April 23 (Bloomberg) -- U.S. crude-oil options volatility fell as the underlying futures settled 1 cent lower after data from China and Europe pointed to slower manufacturing.
Implied volatility for at-the-money options expiring in June, a measure of expected price swings in futures and a gauge of options prices, was 22.75 percent at 4 p.m. on the New York Mercantile Exchange, down from 23.74 percent yesterday.
West Texas Intermediate oil for June delivery lost 1 cent to settle at $89.18 a barrel on the Nymex.
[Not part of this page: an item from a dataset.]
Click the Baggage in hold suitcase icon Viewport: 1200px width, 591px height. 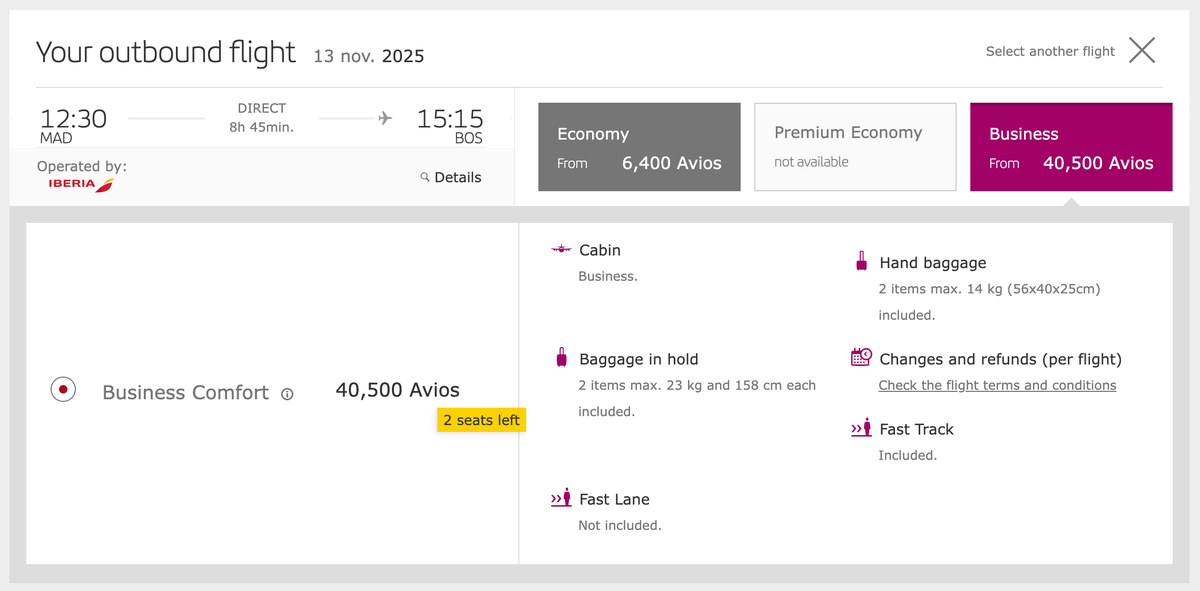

Futures fluctuated through the day after the release of a preliminary reading of 50.5 for a Purchasing Managers’ Index in China by HSBC Holdings Plc and Markit Economics that was below estimates. In Europe, a composite index based on a survey of purchasing managers held at 46.5 this month, London-based Markit said. A reading below 50 indicates contraction.
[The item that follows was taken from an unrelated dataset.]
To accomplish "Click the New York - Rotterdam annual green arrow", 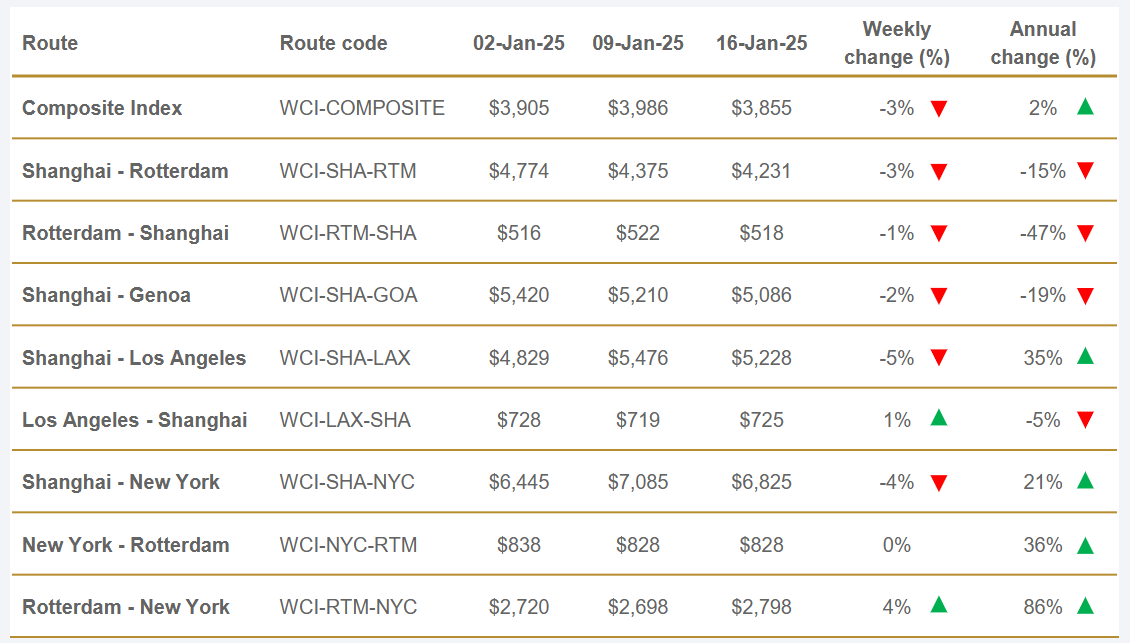I will coord(1085,544).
A false report of an explosion at the White House from the Associated Press Twitter account caused oil to briefly extend losses and U.S. equities to pare gains before the AP said its account had been hacked.
The most-active options in electronic trading today were June $80 puts, which slid 5 cents to 21 cents a barrel on volume of 4,217 contracts at 3:42 p.m. June $85 puts were the second-most active, dropping 14 cents to 74 cents on volume of 2,073 lots.
Puts, or bets that crude futures will fall, accounted for 53 percent of electronic trading volume.
December $115 calls were the most active options traded in the previous session, with 13,113 contracts changing hands. They gained 2 cents to 32 cents a barrel.
Open interest was highest for June $80 puts with 39,256 contracts. Next were December $105 calls with 35,406 contracts and June $85 puts with 33,264.
The exchange distributes real-time data for electronic trading and releases information the next business day on open-outcry volume, where the bulk of options activity occurs.